B. Experiments that determine whether or not our designed actuator exhibits desired performance characteristics in S. cerevisiae

Cell Density Functional Assay

We conducted a functional assay with five arsenate concentrations from 12 ppb to 120,000 ppb and at five different time points for each of these two plasmid constructs. In this assay, our negative control was two replicates of transformed cells without arsenate, which demonstrates how the cells naturally grew in the 96-well plate. Two replicates of transformed cells with arsenate and without plasmid induction or repression provides a baseline of the cells’ intrinsic arsenic resistance as well as the toxicity of the plasmid itself. The two experimental conditions were transformed cells with arsenate which were repressed with 3% glucose and the plasmids induced by 3% galactose.


PHO84 Plasmid

The intended function of the PHO84 gene construct is to increase arsenate uptake into the cell. Since this gene has not been found to confer arsenate or arsenite resistance, our hypothesis was that the OD600 of the cells with the galactose-activated promoter would be lower than those with the glucose-repressed promoter. The cells with the glucose-repressed promoter should be comparable with the baseline of transformed cells with only arsenate.

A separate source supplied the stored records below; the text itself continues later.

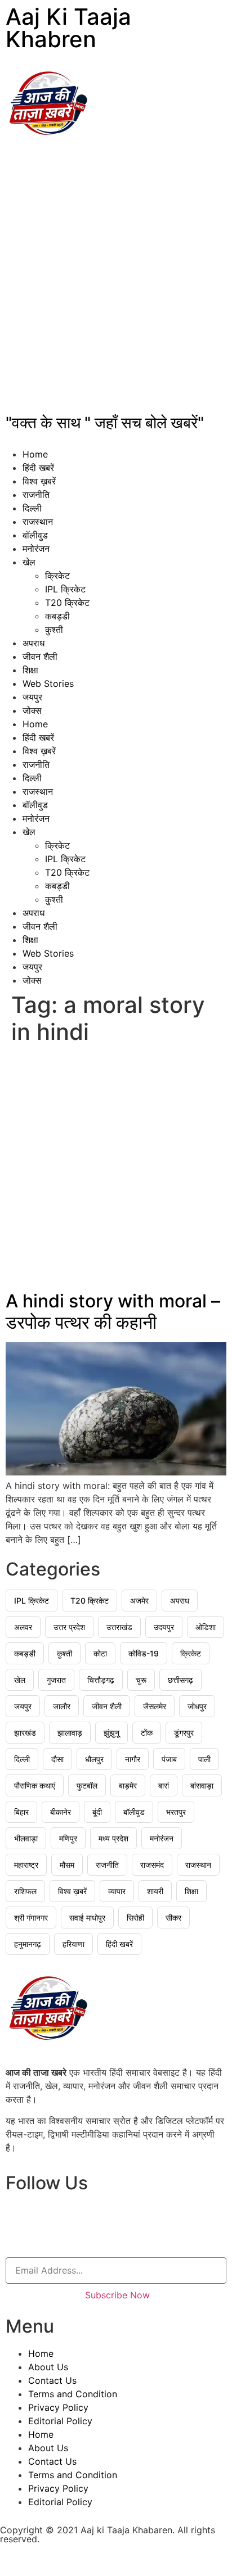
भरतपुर (176, 1812)
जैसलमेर (154, 1706)
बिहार (21, 1812)
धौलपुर (94, 1759)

However, at all concentrations and over time for all experimental groups, the observed trend was not consistent with the expected trend. After one hour, the cell density was highest for the cells exposed to 120,000 ppb; the cells with the galactose-induced promoter were higher than the negative control. After twenty hours of growth, the galactose-induced samples were higher in cell density than the glucose-induced samples in 40% of the concentrations (12 ppb and 120,000ppb).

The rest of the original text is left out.